2. Identify key areas
Starting with the various avenues from which data is flowing into the organization, leaders in a company might determine how the sources of data can be used, and in a manner that will bring the most benefit to the organization. The most likely areas will be those that are key to achieving the overall business strategy.
3. Target data sets
Having identified which areas of the business will most benefit from analytics and key issues that need to be addressed, the next step is to target the data sets that will answer the questions that have arisen as a result of the process.
Which sources are providing the most valuable information in the context of the business strategy and objectives? Questions like this will help to streamline the existing data. Targeting data according to business objectives will help to keep data storage costs down while ensuring that the most useful insights are being employed.
4. Collect and analyze data
While valuable data will be collected at every level of the organization and will come from both external and internal sources, those who manage the data will need to be identified. More often than not, these will be department heads and to a lesser extent, managers.
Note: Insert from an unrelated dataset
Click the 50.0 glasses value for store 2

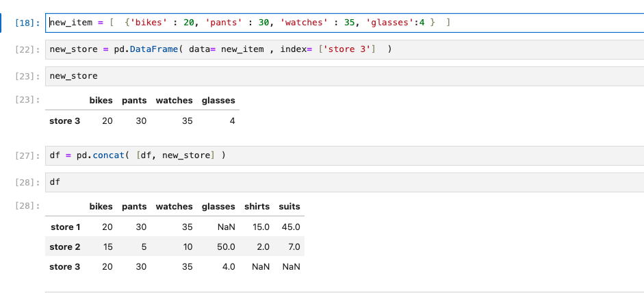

Integrated systems may be required to tie in different data sources so that data may be aggregated and analyzed effectively, and the level of skills needed for analysis may vary depending on the type of data being analyzed. Staff in one department may only require a working knowledge of Microsoft Excel in order to perform analyses, while another department may require staff to be versed in a customized analytics application or suite.
5. Implement
The manner in which insights gleaned from data are presented is the final step, the one in which experience, expertise, and intuition come back into play. This will also determine just how much the organization stands to gain from the data.
In dealing with complex sets of data (say, more than MS Excel might be able to handle), there are many business intelligence utilities available that can pull together complex data sets and present them in a way that makes insights clear to decision-makers and staff across the organization.
Yes, there's a bit more to becoming a data-driven business than a summary decision that the organization will now engage data to drive business decisions, but the process need not be painstaking or onerous. Good analytical tools and the right technology architecture can help in establishing the correct parameters for effective implementation.
Finally, aligning the organization's culture to ensure that staff across departments are aware of the value of data and the best way to make the most of it will result in smooth implementation and long term success.